破れかけた買い物袋を下からさっと支え、荷物の隙間から彼の様子を確かめる。
だ、大丈夫ですか?
え……湊川さん!?
うわ、すみません! みっともないところをお見せして……
いえっ、そんな……。
袋、完全に破けなくて良かったですね。
はい。ありがとうございます、助かりました。
(……でも、私が手を離したら、ビリッといっちゃうな。

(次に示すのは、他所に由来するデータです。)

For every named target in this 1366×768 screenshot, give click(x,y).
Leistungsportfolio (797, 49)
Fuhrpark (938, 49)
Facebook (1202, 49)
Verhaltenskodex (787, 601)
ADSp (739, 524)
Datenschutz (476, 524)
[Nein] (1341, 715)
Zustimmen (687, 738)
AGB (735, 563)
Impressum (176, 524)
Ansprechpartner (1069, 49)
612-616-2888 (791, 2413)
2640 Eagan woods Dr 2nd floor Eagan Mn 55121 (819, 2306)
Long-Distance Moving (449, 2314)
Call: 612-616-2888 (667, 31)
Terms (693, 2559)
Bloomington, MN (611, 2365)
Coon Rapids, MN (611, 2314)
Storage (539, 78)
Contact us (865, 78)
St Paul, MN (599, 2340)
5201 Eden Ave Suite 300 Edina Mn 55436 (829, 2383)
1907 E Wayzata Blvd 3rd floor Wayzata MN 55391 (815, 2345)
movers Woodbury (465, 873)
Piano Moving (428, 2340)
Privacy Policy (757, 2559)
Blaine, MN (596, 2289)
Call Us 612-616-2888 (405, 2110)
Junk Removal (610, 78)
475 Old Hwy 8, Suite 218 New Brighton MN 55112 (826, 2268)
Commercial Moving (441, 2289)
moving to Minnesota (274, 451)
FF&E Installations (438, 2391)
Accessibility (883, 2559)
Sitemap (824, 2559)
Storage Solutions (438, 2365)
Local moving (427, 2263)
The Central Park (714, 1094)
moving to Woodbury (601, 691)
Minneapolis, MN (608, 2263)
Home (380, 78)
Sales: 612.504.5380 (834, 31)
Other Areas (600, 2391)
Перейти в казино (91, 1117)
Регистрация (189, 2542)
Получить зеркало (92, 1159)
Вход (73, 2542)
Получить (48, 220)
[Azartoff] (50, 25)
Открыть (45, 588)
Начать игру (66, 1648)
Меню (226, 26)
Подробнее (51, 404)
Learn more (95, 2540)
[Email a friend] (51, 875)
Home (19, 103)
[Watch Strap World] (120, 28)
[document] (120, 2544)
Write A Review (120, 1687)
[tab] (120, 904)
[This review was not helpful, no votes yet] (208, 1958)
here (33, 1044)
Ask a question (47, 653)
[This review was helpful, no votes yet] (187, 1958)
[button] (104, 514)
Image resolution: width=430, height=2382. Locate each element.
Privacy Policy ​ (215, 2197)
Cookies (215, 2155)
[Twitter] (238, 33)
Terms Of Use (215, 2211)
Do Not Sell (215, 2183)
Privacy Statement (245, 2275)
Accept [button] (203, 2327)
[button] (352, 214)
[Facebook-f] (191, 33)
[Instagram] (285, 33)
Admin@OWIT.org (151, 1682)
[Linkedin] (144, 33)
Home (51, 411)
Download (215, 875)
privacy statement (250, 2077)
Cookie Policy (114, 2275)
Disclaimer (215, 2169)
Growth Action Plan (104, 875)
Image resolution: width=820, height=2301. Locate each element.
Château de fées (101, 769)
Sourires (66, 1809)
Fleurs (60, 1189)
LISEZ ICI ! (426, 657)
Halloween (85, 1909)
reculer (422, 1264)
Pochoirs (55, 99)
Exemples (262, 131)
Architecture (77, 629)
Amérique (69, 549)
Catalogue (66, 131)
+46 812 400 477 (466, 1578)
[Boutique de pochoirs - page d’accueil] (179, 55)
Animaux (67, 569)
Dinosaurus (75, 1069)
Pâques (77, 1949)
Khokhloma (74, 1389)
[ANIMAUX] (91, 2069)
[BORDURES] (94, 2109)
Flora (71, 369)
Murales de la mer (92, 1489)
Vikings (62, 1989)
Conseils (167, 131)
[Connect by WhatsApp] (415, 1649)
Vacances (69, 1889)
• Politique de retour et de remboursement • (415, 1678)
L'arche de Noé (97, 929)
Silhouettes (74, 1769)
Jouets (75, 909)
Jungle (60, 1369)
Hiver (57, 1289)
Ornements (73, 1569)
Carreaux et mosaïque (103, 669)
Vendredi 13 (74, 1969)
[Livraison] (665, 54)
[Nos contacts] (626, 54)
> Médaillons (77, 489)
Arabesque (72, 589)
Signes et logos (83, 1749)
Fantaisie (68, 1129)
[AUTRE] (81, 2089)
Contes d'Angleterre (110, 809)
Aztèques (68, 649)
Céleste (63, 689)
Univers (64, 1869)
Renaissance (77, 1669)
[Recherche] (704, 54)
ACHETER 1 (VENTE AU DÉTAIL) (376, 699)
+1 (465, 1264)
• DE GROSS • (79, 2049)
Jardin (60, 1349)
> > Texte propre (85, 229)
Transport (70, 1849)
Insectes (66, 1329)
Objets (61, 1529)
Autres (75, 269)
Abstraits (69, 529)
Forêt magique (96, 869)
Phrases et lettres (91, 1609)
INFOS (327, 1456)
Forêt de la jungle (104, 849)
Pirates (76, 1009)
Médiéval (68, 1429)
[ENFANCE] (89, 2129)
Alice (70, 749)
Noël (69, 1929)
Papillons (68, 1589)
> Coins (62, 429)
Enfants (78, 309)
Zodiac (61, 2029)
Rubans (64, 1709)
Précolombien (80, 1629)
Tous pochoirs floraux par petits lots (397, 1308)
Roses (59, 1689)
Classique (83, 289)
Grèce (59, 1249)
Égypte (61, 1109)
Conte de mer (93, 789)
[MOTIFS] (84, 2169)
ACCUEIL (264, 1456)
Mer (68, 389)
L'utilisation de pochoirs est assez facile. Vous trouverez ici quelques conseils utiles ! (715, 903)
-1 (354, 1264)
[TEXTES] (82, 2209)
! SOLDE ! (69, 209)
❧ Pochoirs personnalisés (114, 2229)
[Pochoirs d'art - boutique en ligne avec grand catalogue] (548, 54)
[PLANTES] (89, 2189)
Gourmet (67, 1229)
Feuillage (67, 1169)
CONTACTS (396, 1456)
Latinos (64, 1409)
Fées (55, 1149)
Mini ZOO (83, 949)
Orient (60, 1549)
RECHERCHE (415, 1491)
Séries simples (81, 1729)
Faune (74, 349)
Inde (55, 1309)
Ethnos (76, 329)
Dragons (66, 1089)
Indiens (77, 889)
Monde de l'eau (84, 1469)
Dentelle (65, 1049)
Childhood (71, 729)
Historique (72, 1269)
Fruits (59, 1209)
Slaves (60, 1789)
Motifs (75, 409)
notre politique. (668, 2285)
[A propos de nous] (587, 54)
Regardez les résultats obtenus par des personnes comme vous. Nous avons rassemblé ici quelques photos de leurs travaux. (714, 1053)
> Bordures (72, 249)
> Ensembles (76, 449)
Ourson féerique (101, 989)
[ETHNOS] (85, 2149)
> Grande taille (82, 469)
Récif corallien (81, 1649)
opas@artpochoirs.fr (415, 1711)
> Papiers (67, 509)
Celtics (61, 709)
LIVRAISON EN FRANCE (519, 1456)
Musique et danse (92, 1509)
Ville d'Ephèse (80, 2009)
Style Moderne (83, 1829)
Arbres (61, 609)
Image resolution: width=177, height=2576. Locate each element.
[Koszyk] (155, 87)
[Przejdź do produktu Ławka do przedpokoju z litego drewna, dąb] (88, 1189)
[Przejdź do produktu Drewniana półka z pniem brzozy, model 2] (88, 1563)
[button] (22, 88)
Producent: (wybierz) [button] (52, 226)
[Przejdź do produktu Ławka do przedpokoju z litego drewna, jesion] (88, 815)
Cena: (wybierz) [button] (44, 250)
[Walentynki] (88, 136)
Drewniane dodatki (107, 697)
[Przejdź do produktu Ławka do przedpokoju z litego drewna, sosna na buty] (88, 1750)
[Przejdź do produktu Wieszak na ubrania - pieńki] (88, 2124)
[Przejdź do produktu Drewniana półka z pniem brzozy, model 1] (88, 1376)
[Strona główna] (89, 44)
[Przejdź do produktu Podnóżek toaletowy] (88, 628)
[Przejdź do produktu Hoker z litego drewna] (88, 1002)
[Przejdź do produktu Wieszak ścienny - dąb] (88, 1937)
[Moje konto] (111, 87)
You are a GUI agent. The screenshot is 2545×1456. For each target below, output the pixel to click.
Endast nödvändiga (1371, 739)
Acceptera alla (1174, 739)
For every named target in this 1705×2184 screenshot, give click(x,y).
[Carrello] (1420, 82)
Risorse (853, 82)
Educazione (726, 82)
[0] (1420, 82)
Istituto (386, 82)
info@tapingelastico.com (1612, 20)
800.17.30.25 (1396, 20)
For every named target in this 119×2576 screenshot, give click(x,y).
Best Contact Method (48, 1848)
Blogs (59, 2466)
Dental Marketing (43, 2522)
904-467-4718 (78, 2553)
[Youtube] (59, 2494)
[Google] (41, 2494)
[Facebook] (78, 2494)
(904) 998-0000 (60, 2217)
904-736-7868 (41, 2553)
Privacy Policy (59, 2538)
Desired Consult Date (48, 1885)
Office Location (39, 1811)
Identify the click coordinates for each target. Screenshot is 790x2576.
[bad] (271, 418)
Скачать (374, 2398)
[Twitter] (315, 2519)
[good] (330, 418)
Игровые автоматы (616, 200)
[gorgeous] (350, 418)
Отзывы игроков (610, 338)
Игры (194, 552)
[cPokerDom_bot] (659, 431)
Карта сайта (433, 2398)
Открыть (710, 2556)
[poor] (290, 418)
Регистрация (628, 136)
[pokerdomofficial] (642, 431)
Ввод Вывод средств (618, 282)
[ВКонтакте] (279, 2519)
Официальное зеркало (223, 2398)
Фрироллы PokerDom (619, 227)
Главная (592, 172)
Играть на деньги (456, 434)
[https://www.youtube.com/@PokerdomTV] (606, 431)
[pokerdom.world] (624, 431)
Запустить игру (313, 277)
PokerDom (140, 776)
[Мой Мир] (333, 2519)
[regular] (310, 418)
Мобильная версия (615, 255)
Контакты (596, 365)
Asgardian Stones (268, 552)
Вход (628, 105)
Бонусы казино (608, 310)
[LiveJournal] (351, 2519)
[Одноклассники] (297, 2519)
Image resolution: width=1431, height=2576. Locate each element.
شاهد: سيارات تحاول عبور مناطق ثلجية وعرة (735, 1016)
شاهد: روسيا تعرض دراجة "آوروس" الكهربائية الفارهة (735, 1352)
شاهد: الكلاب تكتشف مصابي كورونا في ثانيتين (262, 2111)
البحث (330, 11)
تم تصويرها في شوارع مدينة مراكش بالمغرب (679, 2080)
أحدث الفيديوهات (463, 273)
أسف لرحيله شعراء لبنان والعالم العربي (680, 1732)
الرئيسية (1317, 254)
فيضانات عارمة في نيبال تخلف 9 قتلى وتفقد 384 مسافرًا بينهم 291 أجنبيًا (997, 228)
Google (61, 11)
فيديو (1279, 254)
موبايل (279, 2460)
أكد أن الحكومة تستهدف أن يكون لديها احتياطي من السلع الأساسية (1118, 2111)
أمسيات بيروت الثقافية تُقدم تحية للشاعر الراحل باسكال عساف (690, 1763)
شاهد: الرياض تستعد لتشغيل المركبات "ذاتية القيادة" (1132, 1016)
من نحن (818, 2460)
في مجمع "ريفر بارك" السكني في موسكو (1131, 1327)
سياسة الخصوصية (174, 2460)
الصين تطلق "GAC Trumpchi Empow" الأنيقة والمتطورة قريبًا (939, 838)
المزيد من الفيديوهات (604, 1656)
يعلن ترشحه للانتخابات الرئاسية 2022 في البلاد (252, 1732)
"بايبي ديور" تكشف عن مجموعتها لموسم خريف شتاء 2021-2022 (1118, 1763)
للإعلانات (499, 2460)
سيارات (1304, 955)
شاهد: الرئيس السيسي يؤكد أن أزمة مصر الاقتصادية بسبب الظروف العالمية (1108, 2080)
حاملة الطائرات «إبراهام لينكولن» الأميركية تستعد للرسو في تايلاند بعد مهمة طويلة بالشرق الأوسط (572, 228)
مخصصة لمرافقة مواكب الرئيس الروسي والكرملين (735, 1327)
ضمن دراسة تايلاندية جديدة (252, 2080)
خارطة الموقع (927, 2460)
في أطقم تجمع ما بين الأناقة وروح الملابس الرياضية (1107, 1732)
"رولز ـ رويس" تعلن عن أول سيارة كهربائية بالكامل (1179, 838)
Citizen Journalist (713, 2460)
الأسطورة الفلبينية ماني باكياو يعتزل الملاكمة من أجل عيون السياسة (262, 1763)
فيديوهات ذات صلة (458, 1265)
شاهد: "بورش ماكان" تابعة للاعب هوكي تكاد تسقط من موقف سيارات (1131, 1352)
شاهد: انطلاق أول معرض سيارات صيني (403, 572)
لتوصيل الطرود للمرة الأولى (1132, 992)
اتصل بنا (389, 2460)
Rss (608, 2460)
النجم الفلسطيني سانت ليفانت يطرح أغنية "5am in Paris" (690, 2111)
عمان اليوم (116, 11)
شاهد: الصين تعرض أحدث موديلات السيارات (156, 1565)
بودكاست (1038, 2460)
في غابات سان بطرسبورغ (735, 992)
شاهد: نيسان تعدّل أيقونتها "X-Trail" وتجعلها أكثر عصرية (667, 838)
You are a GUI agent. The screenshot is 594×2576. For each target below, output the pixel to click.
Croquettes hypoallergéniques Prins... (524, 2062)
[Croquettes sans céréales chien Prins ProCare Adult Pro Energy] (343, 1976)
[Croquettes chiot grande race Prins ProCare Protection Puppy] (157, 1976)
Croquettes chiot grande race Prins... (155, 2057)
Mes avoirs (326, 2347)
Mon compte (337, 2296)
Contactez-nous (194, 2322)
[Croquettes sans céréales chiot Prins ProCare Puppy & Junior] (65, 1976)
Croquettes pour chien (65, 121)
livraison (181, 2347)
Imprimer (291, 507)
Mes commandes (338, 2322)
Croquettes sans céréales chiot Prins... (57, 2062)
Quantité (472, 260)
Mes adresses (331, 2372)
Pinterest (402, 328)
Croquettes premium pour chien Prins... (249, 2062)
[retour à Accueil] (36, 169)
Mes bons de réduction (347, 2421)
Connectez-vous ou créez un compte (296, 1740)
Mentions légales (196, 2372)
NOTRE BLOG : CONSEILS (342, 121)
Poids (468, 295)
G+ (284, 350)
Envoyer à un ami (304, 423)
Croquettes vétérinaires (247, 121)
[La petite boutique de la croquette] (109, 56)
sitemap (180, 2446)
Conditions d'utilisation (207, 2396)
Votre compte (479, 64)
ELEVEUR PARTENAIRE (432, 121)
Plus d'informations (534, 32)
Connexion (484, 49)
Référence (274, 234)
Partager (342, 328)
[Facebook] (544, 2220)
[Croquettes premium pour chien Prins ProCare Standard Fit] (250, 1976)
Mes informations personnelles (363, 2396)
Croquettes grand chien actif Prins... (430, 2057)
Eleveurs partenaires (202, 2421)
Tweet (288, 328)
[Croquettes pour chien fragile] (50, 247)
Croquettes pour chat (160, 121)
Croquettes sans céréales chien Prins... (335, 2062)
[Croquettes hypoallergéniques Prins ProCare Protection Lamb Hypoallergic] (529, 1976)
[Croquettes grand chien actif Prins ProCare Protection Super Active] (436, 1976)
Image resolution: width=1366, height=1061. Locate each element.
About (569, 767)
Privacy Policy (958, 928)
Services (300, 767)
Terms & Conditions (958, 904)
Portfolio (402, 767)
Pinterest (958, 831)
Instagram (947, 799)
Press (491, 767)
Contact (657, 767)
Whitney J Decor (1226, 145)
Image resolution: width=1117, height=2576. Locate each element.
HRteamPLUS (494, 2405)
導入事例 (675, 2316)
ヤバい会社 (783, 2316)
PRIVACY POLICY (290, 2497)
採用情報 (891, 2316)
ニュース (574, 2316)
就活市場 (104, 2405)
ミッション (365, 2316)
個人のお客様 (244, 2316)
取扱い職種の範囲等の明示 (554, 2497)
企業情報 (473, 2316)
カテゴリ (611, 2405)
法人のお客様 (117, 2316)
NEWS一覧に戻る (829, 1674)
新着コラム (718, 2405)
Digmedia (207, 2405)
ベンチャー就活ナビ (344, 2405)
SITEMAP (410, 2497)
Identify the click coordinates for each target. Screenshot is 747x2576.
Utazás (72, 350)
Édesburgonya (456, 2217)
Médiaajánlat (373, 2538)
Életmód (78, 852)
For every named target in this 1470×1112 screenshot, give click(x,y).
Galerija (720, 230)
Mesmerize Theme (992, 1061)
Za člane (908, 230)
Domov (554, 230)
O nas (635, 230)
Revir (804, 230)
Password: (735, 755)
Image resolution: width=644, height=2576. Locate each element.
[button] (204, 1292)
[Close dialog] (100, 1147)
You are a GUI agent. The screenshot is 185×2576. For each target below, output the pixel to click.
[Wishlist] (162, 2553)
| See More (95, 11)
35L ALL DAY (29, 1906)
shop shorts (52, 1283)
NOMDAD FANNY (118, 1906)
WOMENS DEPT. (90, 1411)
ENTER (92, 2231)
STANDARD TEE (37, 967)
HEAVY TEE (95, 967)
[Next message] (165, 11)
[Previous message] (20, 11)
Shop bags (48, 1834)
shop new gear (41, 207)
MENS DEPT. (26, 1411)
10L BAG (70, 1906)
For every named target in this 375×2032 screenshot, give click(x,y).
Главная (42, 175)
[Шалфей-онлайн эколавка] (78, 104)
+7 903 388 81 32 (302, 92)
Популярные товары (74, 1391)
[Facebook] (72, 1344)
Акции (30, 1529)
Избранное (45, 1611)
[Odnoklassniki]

それに……)
(何となくだけど薫さん、ちょっと疲れてる感じかも? 微妙に顔色が良くないような気がする)
(考えてみればお仕事や大地くんと遊んだり、こうして買い出しもしたりで……忙しいはずだよね)
……あの、薫さん。
良かったら私、お家まで荷物お運びしましょうか?
……えっ。
でも湊川さんも荷物がありますし、ご迷惑をかけるわけには……
あ、大丈夫ですよ! これはフリマで買った服とかで、軽いですし……
それに部活では筋トレもしっかりしてるので、腕の力にだって自信あります!
体力もありますから、お家が遠くても平気ですよ!
……と言い終わってから、私は我に返って、嫌な汗をかきそうになった。
(しまった、筋トレしてますとか体力ありますとか、今のは女子っぽくなかったよね!?)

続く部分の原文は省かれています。